WORK TO COMPLETE: Each line of the entries, from the first to the line containing "748x600 pixels.", is to be transcribed exactly as it stands; include no other lines.
________________________
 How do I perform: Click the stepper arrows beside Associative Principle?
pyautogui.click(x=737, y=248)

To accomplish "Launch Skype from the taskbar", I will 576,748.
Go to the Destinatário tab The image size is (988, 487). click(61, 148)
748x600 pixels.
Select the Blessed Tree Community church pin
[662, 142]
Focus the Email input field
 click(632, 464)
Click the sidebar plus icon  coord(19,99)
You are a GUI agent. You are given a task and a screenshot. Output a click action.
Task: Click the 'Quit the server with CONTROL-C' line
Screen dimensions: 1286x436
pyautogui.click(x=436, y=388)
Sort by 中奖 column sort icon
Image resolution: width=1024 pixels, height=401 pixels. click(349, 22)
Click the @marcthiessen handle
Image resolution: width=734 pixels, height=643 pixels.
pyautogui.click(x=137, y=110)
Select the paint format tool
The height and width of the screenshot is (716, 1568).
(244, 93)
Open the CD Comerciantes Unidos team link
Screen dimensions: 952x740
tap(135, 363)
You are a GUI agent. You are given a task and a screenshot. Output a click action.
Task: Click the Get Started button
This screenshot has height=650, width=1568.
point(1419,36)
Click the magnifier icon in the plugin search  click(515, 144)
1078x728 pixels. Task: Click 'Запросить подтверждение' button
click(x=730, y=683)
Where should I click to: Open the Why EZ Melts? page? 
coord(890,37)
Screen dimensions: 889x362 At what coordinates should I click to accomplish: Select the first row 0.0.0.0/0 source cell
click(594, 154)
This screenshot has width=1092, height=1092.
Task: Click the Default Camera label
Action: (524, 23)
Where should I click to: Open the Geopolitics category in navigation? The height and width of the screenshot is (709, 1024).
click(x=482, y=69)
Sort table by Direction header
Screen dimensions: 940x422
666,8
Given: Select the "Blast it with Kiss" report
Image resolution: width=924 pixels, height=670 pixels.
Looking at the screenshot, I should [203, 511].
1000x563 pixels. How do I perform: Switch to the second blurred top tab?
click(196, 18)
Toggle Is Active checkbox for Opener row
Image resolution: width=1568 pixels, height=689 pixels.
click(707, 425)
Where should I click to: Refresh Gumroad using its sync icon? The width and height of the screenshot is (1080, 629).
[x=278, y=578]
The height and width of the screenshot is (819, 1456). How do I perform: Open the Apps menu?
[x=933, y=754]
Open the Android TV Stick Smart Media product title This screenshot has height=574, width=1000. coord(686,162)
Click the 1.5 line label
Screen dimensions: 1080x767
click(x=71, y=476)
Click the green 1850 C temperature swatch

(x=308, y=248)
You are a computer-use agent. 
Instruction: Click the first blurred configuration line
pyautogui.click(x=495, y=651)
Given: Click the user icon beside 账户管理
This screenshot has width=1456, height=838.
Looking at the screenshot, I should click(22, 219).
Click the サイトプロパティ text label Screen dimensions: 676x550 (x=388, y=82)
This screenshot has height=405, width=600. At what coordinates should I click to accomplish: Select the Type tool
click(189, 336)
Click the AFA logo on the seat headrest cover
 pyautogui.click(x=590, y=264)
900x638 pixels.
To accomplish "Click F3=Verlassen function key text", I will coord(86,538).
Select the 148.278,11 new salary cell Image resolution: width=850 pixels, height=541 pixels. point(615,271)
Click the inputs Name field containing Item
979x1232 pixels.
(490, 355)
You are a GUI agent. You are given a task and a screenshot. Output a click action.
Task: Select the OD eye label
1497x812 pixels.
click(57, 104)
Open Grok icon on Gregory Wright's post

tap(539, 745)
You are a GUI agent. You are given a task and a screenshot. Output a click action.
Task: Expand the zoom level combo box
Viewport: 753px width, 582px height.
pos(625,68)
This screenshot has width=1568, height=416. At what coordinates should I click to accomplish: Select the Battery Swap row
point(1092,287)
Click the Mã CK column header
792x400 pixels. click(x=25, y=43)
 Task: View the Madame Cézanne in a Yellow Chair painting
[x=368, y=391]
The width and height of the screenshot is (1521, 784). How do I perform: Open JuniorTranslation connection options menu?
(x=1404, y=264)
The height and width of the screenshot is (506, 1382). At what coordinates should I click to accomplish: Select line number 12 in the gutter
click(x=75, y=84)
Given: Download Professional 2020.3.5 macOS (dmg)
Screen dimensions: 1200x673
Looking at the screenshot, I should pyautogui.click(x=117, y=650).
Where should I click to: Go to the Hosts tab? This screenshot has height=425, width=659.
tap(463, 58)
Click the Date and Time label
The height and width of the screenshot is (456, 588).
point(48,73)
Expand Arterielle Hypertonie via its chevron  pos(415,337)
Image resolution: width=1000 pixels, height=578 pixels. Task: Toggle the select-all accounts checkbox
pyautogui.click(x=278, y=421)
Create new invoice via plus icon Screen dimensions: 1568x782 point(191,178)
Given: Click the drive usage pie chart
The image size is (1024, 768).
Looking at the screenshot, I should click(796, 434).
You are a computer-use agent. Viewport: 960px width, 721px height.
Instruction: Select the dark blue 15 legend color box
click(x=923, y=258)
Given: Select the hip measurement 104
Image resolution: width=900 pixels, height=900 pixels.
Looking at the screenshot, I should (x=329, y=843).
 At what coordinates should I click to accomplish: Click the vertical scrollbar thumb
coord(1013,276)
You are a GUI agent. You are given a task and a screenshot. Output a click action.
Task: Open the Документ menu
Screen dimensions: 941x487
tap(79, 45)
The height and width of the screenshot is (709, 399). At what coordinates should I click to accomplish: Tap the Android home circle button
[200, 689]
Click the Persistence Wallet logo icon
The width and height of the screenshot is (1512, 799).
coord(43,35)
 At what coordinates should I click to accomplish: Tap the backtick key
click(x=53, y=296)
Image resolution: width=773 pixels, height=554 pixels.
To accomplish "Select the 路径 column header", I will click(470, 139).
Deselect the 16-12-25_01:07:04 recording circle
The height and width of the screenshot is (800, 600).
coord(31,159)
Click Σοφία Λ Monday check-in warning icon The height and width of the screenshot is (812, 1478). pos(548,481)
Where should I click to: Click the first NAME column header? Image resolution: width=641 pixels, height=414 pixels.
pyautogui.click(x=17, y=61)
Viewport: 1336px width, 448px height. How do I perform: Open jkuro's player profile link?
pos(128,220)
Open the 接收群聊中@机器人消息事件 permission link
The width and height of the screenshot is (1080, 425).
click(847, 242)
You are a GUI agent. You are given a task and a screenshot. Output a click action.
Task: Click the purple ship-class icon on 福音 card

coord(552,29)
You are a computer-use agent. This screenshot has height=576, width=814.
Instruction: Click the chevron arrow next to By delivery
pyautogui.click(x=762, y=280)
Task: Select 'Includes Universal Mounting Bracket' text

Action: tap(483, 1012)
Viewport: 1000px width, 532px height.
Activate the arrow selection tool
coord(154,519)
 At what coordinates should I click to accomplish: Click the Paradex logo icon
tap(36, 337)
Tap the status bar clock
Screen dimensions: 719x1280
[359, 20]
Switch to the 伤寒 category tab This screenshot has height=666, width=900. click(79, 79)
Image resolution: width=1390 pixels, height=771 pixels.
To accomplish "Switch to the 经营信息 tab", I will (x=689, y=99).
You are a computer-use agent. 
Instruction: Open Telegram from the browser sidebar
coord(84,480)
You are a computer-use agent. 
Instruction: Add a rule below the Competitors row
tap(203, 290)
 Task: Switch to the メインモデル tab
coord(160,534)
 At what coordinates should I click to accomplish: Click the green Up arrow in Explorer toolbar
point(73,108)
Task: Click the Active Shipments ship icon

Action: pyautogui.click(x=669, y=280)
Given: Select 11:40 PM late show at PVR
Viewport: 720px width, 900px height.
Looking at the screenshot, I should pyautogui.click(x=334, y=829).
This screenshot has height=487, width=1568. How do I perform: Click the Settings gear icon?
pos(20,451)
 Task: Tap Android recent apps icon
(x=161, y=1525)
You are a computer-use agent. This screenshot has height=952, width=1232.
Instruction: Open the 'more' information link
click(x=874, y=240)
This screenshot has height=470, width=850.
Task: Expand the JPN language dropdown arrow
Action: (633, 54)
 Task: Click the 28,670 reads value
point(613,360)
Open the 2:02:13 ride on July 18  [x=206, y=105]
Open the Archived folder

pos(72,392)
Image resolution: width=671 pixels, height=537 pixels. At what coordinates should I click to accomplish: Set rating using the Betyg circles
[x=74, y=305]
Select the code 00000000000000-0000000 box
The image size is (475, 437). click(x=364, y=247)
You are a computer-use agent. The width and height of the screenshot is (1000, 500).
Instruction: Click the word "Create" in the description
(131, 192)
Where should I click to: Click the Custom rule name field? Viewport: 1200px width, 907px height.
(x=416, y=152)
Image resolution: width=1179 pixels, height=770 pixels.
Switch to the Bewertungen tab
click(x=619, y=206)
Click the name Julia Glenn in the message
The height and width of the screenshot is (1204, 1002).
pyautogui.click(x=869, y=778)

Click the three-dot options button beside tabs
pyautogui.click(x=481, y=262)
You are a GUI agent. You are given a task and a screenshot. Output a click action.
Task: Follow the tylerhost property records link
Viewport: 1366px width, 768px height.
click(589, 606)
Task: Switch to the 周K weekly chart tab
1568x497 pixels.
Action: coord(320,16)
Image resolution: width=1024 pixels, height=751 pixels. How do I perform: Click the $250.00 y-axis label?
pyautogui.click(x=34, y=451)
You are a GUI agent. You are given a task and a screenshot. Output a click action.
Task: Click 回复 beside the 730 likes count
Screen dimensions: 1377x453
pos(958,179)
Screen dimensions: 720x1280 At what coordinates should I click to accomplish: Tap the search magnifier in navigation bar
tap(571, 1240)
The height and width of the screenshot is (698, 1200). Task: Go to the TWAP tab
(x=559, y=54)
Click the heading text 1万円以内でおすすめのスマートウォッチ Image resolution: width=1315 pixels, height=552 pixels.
________________________
RESPONSE AREA:
 How do I perform: Click the stepper arrows beside Associative Principle?
pyautogui.click(x=737, y=248)

To accomplish "Launch Skype from the taskbar", I will 576,748.
Go to the Destinatário tab The image size is (988, 487). click(61, 148)
748x600 pixels.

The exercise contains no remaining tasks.